- _Extract to read_:
○ ○ ○ ○ ○ ○ ○
In lieu of an abstract, here is a brief excerpt of the content:

  • Data Mining Fiction
  • Jeffrey R. Di Leo, Editor and Publisher (bio)

You are being read by what you read. Google knows where you read; Apple knows what you read; and Amazon knows how you read. How does it feel to have the object of reading transferred from your book to your self?

Print books were a grossly inefficient means of collecting data on your reading behavior. The composition of your bookshelf was mostly a private matter, as was whether the books on your shelf were being utilized or just collecting dust. Your dogeared pages and annotations were only known by those with direct access to your library.

But digital books tell all.

As Alexandra Alter outlines in a recent Wall Street Journal article, data mining of your eBooks can determine everything from how long it took you to read a page of the novel you just downloaded to how much of it you actually read. When you re-read a page, data is collected; when you highlight a line or make an annotation, data is collected; even when you give up on a book, data is collected. Virtually everything you do with a digital book can be captured by data mining.

We can now acquire more precise information about what books people are buying and who specifically is buying them. But more significantly, we now know much more about how people are using the digital books they acquire.

Kobo, a major provider of eReaders and eBooks, keeps a record of how long it takes each of its eight million users to read their eBooks and whether they finish them. Kobo knows, for example, that readers of George R. R. Martin's A Dance with Dragons read on average about 50 pages per hour—and that most of the readers who started reading this 1,000 page-plus fantasy novel completed it.
○ ○ ○ ○ ○ ○ ○
- _Data_:
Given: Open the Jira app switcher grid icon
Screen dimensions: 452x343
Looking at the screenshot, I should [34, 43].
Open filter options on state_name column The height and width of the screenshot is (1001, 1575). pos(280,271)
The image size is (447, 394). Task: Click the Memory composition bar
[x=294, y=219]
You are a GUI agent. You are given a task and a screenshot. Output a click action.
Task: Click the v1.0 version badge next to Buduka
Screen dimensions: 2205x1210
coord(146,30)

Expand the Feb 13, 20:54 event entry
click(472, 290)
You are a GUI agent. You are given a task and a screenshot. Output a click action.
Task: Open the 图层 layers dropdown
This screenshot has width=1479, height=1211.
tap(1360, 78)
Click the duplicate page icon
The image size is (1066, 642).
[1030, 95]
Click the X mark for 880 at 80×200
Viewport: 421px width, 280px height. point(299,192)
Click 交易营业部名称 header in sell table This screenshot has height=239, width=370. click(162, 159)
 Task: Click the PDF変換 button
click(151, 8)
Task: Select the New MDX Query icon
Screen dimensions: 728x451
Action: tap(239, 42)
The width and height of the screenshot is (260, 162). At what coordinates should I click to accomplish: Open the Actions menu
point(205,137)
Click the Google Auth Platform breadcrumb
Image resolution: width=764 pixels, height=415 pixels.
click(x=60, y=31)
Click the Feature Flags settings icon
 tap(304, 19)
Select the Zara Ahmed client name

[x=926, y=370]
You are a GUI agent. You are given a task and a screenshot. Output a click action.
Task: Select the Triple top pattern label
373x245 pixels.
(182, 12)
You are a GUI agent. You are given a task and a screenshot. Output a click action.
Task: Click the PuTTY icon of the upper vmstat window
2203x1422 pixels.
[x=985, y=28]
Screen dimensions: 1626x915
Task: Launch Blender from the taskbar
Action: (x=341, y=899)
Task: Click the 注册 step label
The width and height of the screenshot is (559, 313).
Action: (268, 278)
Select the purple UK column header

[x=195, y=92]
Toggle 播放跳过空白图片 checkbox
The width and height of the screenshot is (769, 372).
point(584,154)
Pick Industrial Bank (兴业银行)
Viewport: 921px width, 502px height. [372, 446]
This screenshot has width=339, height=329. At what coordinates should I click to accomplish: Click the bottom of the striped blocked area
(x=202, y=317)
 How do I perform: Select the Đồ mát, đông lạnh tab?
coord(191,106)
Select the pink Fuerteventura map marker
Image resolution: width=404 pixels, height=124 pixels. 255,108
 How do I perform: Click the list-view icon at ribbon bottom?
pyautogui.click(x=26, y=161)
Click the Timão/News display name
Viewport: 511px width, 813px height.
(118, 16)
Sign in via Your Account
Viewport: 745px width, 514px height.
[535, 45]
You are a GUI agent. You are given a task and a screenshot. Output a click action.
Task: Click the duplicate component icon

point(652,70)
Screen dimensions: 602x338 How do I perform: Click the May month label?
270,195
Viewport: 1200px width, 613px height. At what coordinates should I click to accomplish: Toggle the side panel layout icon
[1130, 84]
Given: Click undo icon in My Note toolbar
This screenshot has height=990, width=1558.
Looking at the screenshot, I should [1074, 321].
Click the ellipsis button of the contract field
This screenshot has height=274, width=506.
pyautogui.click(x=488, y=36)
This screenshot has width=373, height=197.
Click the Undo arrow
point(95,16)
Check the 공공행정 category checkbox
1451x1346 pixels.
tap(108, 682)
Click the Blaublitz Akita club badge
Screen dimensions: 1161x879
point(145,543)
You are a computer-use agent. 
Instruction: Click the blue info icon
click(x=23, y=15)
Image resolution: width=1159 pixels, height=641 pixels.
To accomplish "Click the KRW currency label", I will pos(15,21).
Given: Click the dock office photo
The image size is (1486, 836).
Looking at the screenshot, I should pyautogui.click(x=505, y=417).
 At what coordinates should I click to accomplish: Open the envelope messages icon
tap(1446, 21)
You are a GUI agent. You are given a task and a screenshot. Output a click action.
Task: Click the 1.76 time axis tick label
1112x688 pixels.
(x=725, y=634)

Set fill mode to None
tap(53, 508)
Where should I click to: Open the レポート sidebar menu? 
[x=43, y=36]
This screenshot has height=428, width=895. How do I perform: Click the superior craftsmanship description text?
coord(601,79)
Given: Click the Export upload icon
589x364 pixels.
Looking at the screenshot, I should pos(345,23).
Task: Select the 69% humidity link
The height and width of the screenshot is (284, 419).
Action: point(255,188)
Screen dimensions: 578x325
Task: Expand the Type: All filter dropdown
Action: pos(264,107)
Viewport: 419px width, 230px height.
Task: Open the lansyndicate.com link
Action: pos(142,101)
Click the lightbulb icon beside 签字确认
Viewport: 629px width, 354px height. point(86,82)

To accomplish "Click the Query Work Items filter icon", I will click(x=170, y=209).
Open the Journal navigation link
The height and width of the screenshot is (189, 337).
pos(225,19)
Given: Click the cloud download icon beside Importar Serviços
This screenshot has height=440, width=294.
○ ○ ○ ○ ○ ○ ○
- _Exercise instructions_:
A) According to the excerpt on data mining fiction, how many users does Kobo keep reading records for?
B) Please reproduce the excerpt on data mining fiction, everything from "In lieu of an" down to "to your self?", putting "Microsoft" in place of "Apple".
C) In the excerpt on data mining fiction, which reader actions does the text say cause data to be collected? List them all.

- _Solutions to the tasks_:
A) Eight million.

B)
In lieu of an abstract, here is a brief excerpt of the content:

  • Data Mining Fiction
  • Jeffrey R. Di Leo, Editor and Publisher (bio)

You are being read by what you read. Google knows where you read; Microsoft knows what you read; and Amazon knows how you read. How does it feel to have the object of reading transferred from your book to your self?

C)
- Re-reading a page
- Highlighting a line
- Making an annotation
- Giving up on a book